Wisdom 7:7-14 / Luke 12:35-40
We are often, and rightly, suspicious when something of value comes to us too easily. We know ourselves too well, and we know that whatever we have most wanted and whatever has been most for our good has been had not without a good deal of effort, struggle, or cost. To be sure, it was a cost happily paid, a struggle gladly engaged, and effort willingly made. Even so, we assert that good things come at a cost, and so whatever comes quickly and with ease is more than likely ill gotten.
This is why, no doubt, we can find ourselves resenting those who receive great and wonderful things not by lengthy trial or by years of tiresome service, but merely by the asking. All that time, all those sacrifices, and we still produce at best mediocre work, when at the same time others are, so far as we can see, the recipients of blessings well out of proportion to their merits. However, then we hear about King Solomon and his gift of wisdom. Ironically, while the aged Solomon was notable for his folly, it was this great king in his youth to whom the riches of divine wisdom were laid bare. That is, Solomon's wisdom, his intuitive grasp of the divine pattern in all things and how each thing, both in general and in its particulars, related to everything else and to God, came merely by the asking: I wished, and understanding was given me; and I called, and the spirit of wisdom came upon me.
While we may grit our teeth in envy, waiting hopefully that such as receive good and great things easily will have their reward in a well-earned fall from grace, we are in no way to be commended for these sentiments, rather this sin of envy. The Gospel, after all, is not about the vindication of injured right, nor about the reward of lengthy work and tireless service. The Good News of Jesus Christ is rather about God's calling back all of the sons and daughters of Adam and Eve to share in the divine life. To see anyone depart from a life of sorrow or darkness and embrace Jesus Christ ought for those in the faith to be only a cause for joy.
So, if we have labored long and hard to serve God and keep his commandments, only to see others who labor far less enjoy a much grander and more manifest consolation from God, this too ought to be for us a reason not for resentment, but for delight. Our keeping of God's commandments, our being asked to keep faithful vigil through the first, second, even into the third watch of the night, was never meant to be a way to curry God's favor or to win points with the Almighty. We keep faithful vigil rather because of love, because the beloved delights to do the will of her Lover.

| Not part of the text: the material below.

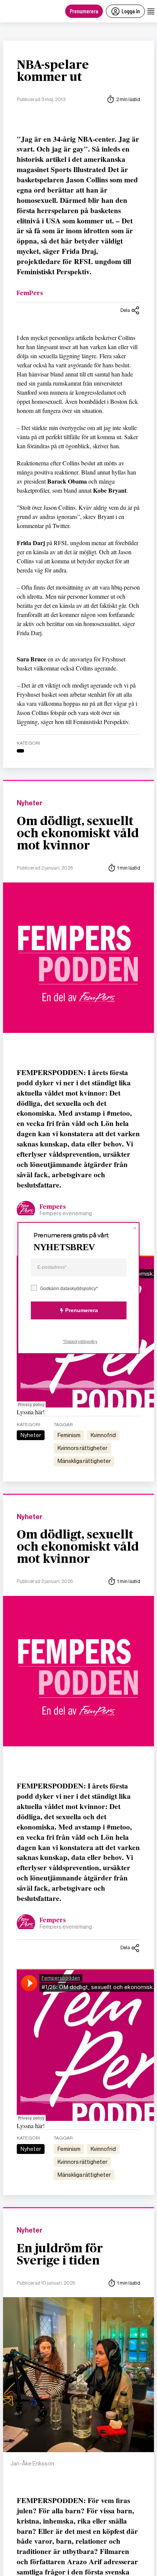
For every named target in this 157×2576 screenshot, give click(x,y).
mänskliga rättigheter (84, 1461)
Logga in (131, 10)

It is, as St Philip Neri reminds us, far easier for a joyful heart to be made perfect than for a downcast one. This is why our response to goodness anywhere ought to be joy, why God may well pass over giving us consolation for our labors. What Philip Neri knew, what he tried to encourage in his fellow priests in the Oratory, and what he teaches us, is that our very service, our being able to be of good use in good cheer to the beloved poor of God is, for those made alive in the risen Christ, itself the very cause of our joy. We are to run God's commandments, when He does enlarge our hearts, rather than follow his path in the hope of a solemn recognition for the good we have done.
The sole prayer we should have, the sole consolation we ought to seek, is the sort that enjoys at one and the same time, the Gift, the Giver, and all those whom the Giver loves. It is the consolation which we gain when we pray together with Philip Neri: O my God, my love! Thou art mine and I am wholly thine. O most adorable God! Thou who hast commanded that I should love Thee; why hast thou given me only one and so narrow a heart?